## ASSIGNMENT:
Without the pictures, write out every entry that follows exactly.

Stored dataset items
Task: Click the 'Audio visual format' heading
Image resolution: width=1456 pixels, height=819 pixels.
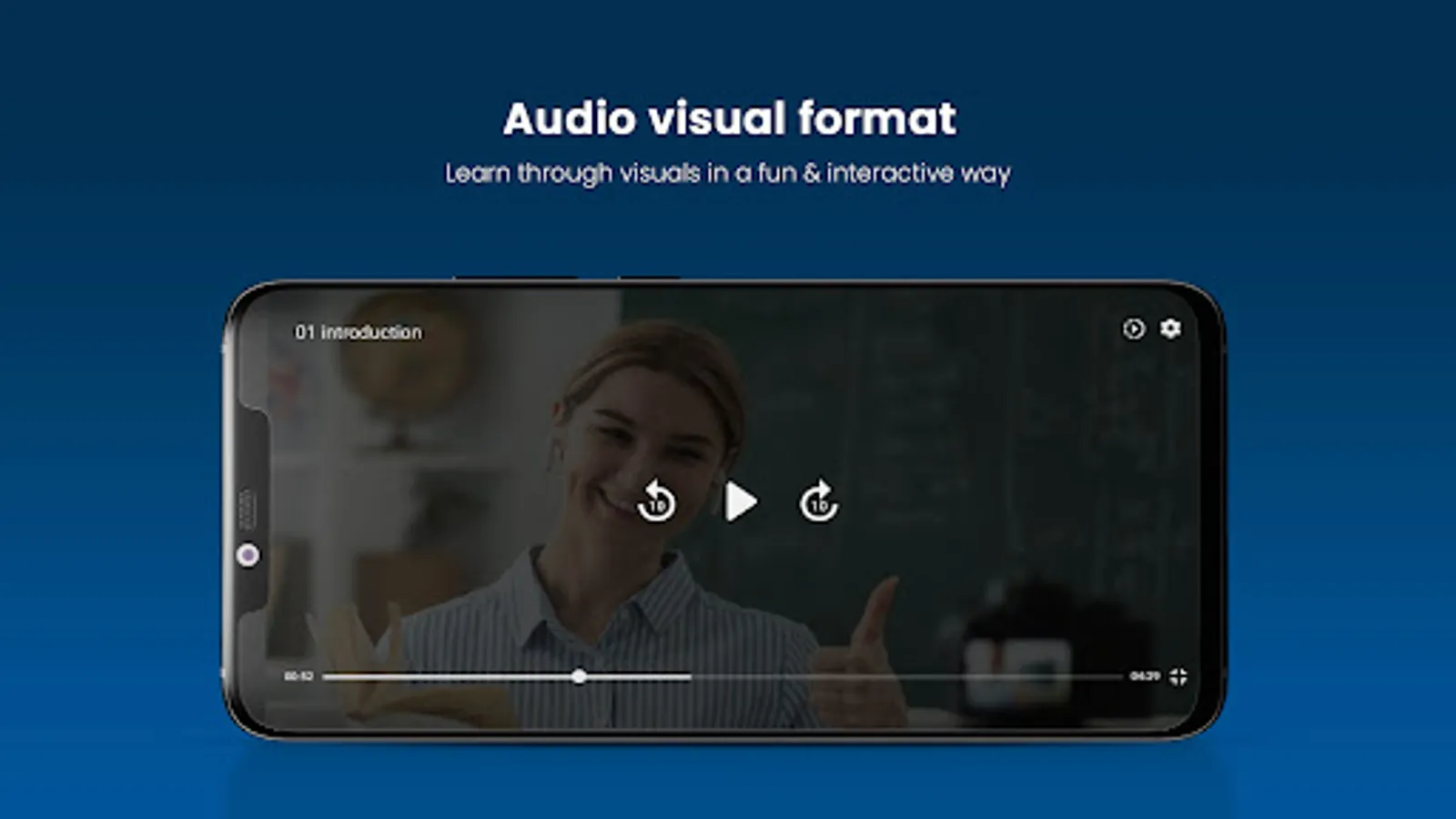Action: coord(729,118)
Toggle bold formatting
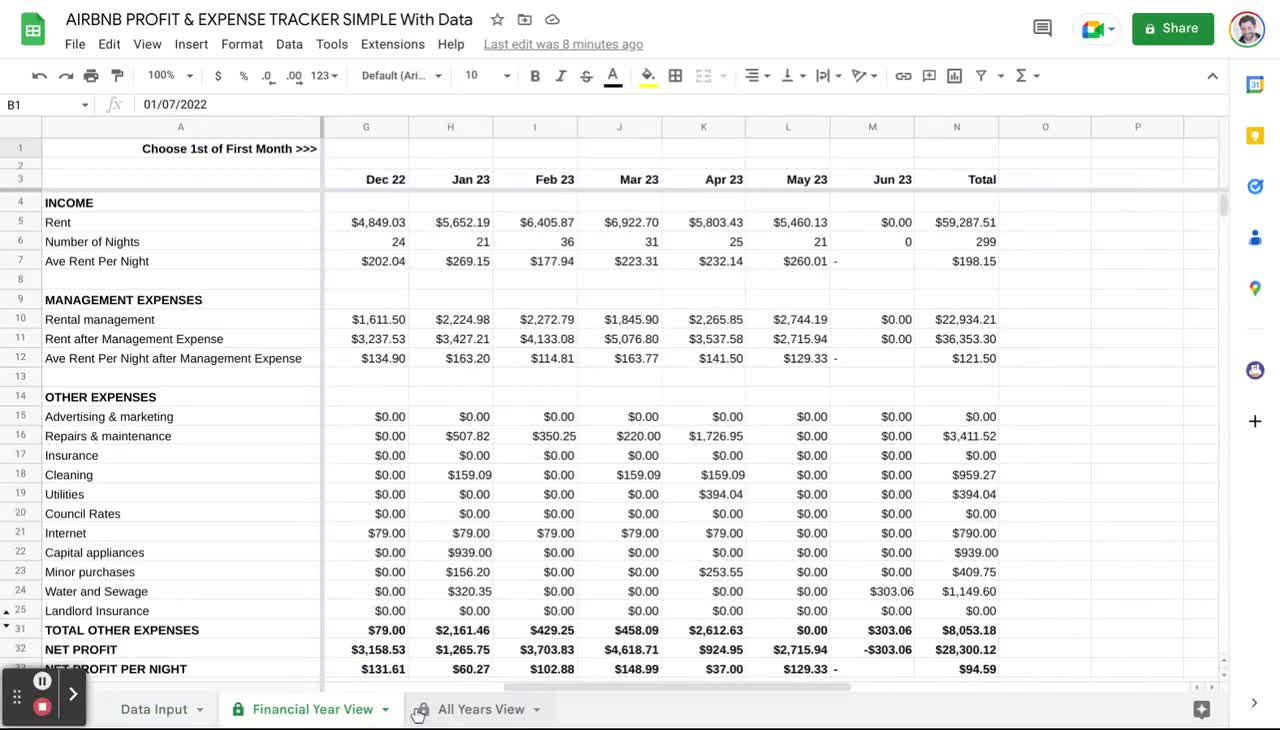The image size is (1280, 730). pyautogui.click(x=535, y=75)
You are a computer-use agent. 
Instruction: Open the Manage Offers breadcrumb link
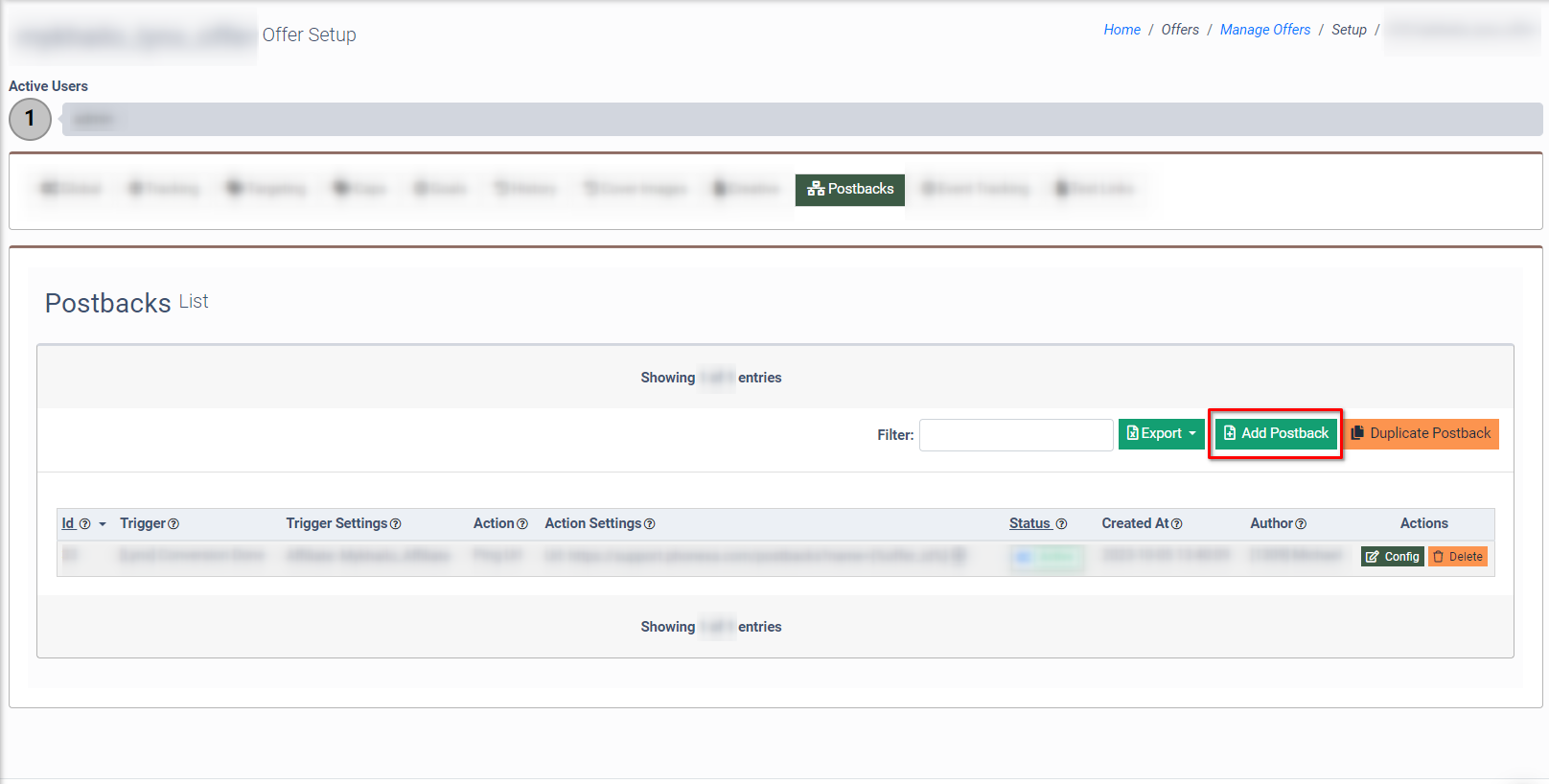1264,30
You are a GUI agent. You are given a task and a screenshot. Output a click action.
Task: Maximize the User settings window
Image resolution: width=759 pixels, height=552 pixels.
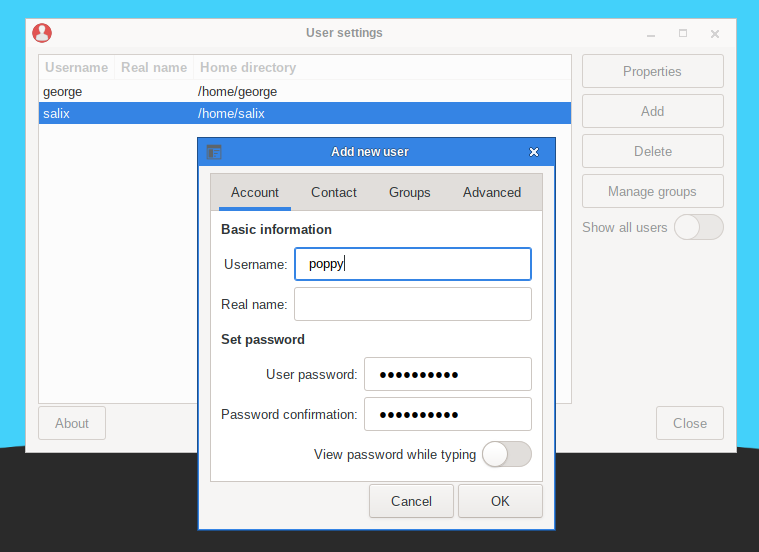[683, 33]
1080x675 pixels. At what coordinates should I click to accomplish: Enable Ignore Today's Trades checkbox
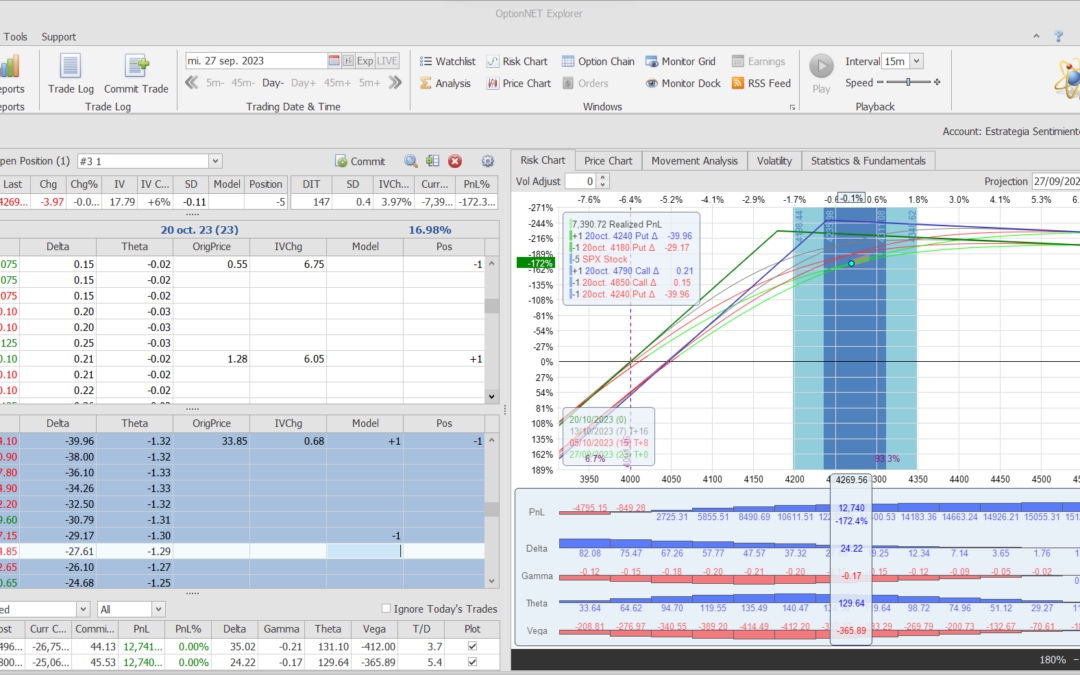387,609
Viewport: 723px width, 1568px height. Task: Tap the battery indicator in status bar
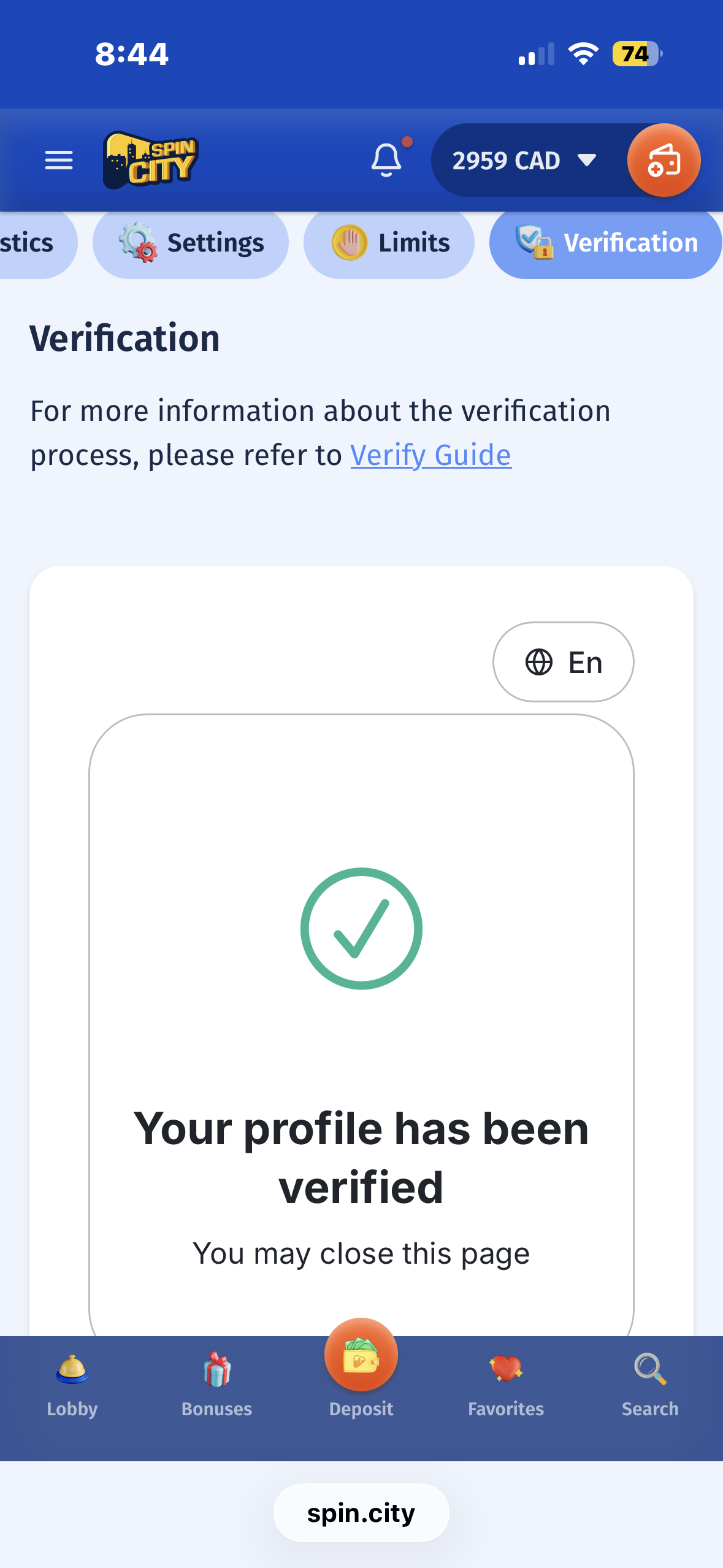click(637, 54)
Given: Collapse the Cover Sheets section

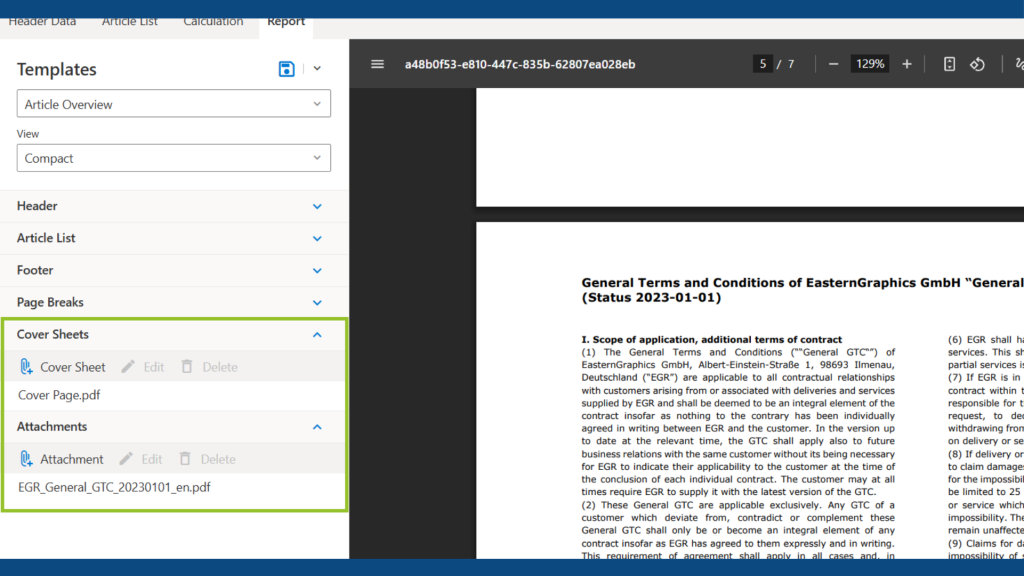Looking at the screenshot, I should 317,334.
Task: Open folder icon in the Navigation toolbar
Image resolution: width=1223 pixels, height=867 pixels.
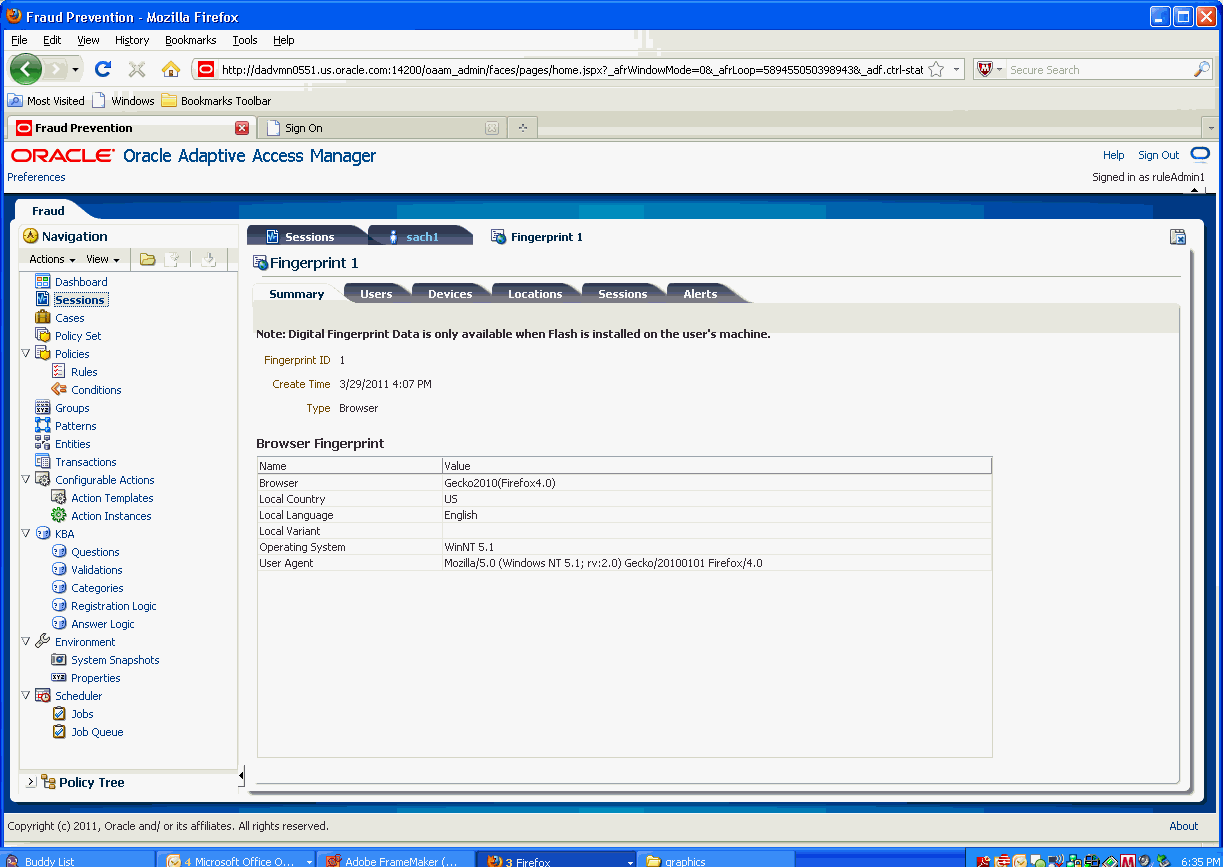Action: [x=146, y=259]
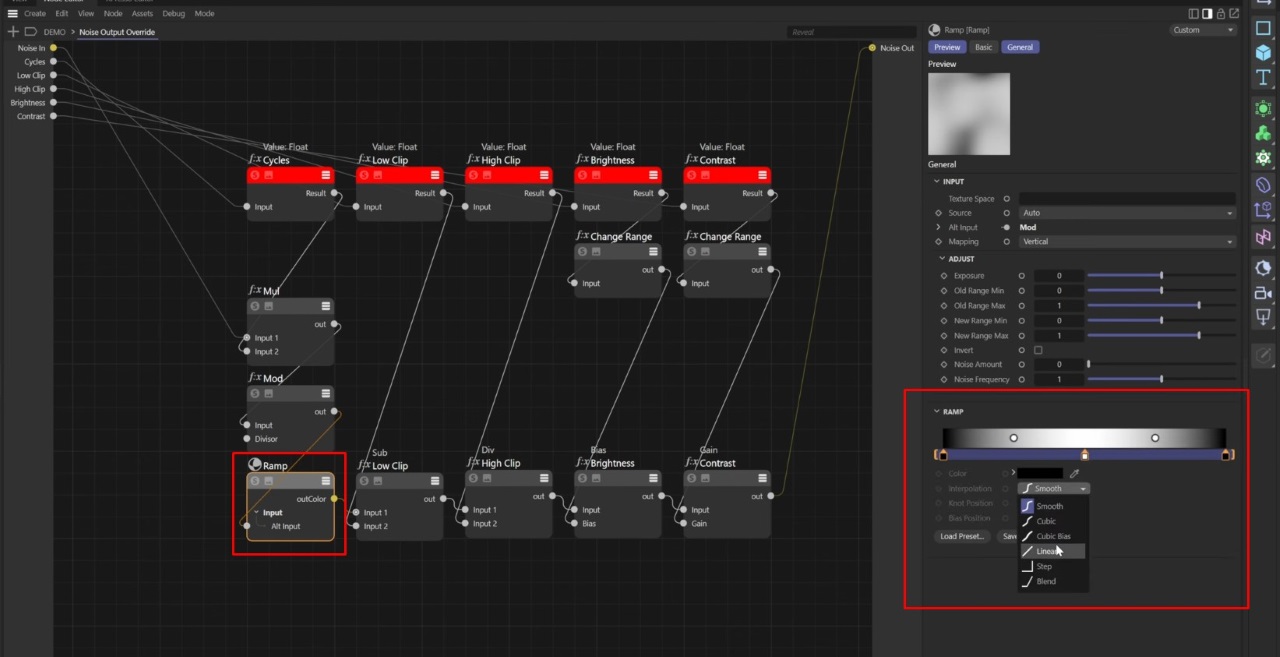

## EXERCISE RESULT:
Task: Click the 'Audio visual format' heading
Image resolution: width=1456 pixels, height=819 pixels.
Action: coord(729,118)
Toggle bold formatting
The image size is (1280, 730). pyautogui.click(x=535, y=75)
You are a computer-use agent. 
Instruction: Open the Manage Offers breadcrumb link
1264,30
You are a GUI agent. You are given a task and a screenshot. Output a click action.
Task: Maximize the User settings window
Image resolution: width=759 pixels, height=552 pixels.
[683, 33]
1080x675 pixels. At what coordinates should I click to accomplish: Enable Ignore Today's Trades checkbox
387,609
Viewport: 723px width, 1568px height. Task: Tap the battery indicator in status bar
click(637, 54)
Given: Collapse the Cover Sheets section

Looking at the screenshot, I should 317,334.
Task: Open folder icon in the Navigation toolbar
Image resolution: width=1223 pixels, height=867 pixels.
Action: [x=146, y=259]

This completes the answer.